Source data:
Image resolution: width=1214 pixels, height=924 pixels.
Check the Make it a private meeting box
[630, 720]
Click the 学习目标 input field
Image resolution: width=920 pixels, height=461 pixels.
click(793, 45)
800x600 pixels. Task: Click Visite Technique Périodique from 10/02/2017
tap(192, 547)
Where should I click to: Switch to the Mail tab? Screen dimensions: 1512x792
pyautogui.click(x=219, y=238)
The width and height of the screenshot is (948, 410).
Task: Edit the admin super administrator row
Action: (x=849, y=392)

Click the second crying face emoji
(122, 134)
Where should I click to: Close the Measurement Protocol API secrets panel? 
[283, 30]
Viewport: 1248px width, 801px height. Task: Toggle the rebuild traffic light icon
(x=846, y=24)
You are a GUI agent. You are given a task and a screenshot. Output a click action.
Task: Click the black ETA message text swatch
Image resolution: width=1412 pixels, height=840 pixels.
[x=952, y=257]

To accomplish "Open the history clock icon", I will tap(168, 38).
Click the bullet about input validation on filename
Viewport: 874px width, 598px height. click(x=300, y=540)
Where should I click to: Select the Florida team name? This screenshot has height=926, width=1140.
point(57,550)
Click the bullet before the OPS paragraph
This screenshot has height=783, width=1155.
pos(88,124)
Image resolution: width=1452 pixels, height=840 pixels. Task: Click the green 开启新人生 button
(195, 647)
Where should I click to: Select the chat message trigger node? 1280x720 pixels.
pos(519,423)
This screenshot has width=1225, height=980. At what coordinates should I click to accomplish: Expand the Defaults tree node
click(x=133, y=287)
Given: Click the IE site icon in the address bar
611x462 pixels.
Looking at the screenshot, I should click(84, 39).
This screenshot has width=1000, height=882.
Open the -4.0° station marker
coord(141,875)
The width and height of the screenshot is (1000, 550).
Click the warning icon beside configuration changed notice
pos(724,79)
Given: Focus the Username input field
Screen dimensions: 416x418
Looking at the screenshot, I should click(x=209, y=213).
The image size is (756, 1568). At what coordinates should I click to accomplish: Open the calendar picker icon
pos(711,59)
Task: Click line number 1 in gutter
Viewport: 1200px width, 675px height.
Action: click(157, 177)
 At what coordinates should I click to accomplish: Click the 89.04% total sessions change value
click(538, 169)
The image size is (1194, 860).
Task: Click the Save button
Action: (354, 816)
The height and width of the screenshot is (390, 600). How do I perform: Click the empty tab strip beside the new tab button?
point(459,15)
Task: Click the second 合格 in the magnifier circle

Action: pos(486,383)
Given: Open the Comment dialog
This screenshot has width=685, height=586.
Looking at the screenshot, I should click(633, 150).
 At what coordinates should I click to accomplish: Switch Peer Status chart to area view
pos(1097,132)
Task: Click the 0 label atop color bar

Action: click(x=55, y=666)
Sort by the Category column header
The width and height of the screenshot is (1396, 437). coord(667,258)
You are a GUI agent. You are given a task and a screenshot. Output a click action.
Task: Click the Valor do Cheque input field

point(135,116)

### Problem to work on
Beginning with the line that holds "Sort by the Category column header", copy the entries exactly to their last line, and leave out every earlier line.

### Response
Sort by the Category column header
The width and height of the screenshot is (1396, 437). coord(667,258)
You are a GUI agent. You are given a task and a screenshot. Output a click action.
Task: Click the Valor do Cheque input field

point(135,116)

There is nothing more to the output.